C’était un monsieur entre deux âges, qui cherchait à faire moins. Il arborait une chevelure antigravité et un pourtour de bouche pileux. Et portait un blouson cintré en daim sur une chemise violet électrique à col pelle-à-tarte, un pantalon de cuir marron très serré à l’entrejambe, des chaussures interminablement pointues qui lui donnaient l’air de chausser du Butor. Une fragrance musquée lui fuitait de l’aisselle quand il levait le bras pour remettre sa mèche. Il transpirait en outre la confiance en sa vision du monde.

Yannick-Aymeric Bobeau toisa Butor du haut de son mètre soixante-huit, notre spécimen lui rendant un regard bovin. Son cœur lui dictait d’offrir le dernier tofu à Yannick-Aymeric, mais son estomac se noua dans un bruit de canalisation mal vidée, comme pour lui rappeler qu’il avait faim. Alors l’emporta son besoin impérieux de manger du lait de soja caillé issu de plants sélectionnés par nos soins, ayant subi les étapes du pressage antique au caillage authentique, contribuant à soutenir les petits producteurs traditionnels du sud-est asiatique, et Butor embarqua la barquette dans sa consommette.

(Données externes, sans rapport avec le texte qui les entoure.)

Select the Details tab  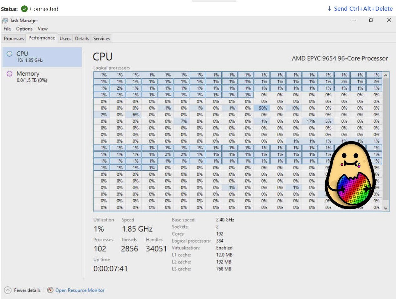pos(82,38)
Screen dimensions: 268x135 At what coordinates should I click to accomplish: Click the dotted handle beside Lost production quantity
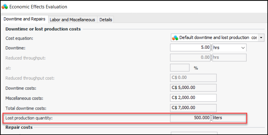click(x=211, y=118)
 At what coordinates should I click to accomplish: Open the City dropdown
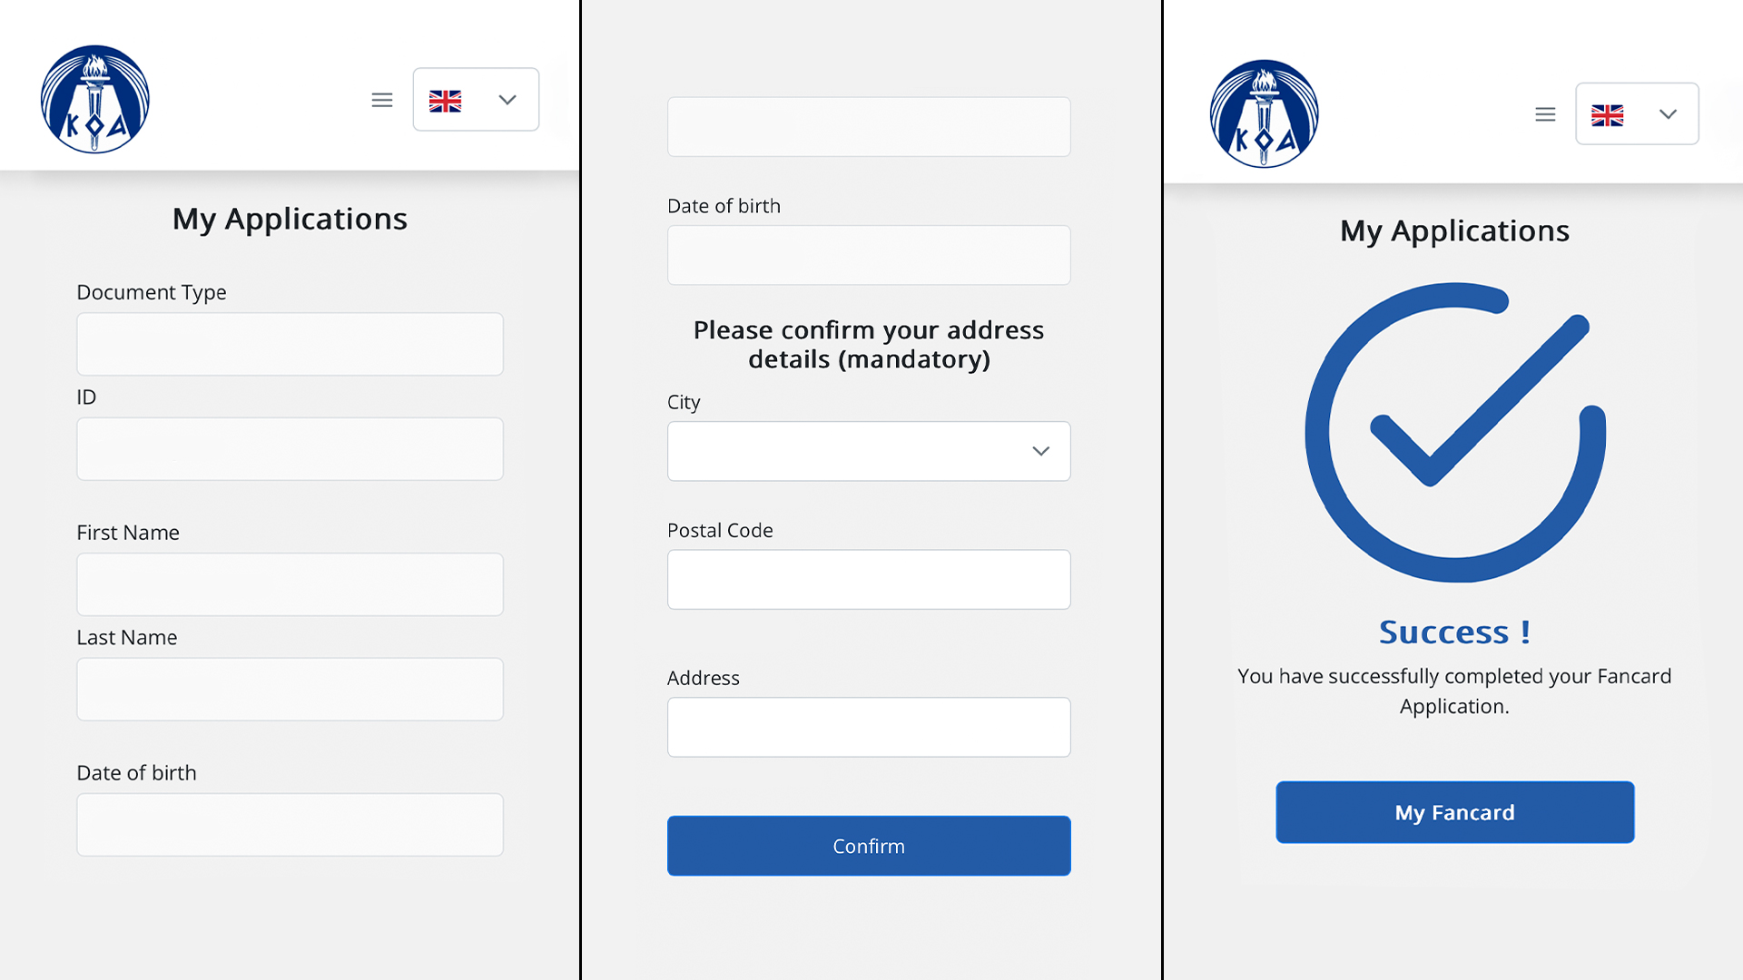pos(869,451)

Yannick-Aymeric amorça un petit mouvement du bouc – un naturaliste avisé aurait perçu qu’il tiquait. Notre homme se contint pourtant, car il n’était souci ni barquette de tofu qu’un bon sac de ducatons ne parviendrait à régler. Il en proposa à Butor le double de son prix. Notre spécimen était tenté, qui sentait déjà que, sans ducaton, La Vallée lui serait plus hostile qu’un hiver pieds-nus sur La Colline. Mais bon, il avait quand même entre les mains la Rolls du tofu. Et faim.

–Que nenni, finit-il par répondre, dans cette langue qui n’était pas celle de son physique.

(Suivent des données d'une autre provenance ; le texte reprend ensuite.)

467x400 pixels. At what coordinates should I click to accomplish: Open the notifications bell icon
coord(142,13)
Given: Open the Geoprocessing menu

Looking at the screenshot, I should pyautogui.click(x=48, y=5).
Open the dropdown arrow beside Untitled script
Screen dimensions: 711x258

–Là ! Une soucoupe volante ! s’écria alors Yannick-Aymeric, perfide comme il pouvait l’être.

Et tandis que Butor cherchait l’ovni du regard, notre Bobeau national lança une main fouineuse dans sa consommette, s’arrogea la barquette et fila à l’anglaise.

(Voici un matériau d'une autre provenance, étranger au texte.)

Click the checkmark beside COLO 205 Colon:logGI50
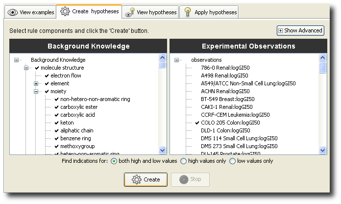pyautogui.click(x=197, y=123)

Il ne fallait pourtant pas prendre notre spécimen pour un pied trop tendre.

–Cette soucoupe volante n’est que contre-feu de sorte à détourner mienne attention et escamoter mien tofu, raisonna-t-il à voix haute, sous les applaudissements nourris des témoins du fonctionnement de la belle mécanique intellectuelle butorienne (ou butoriste, la forme adjectivale n’étant pas encore fixée par l’Académie).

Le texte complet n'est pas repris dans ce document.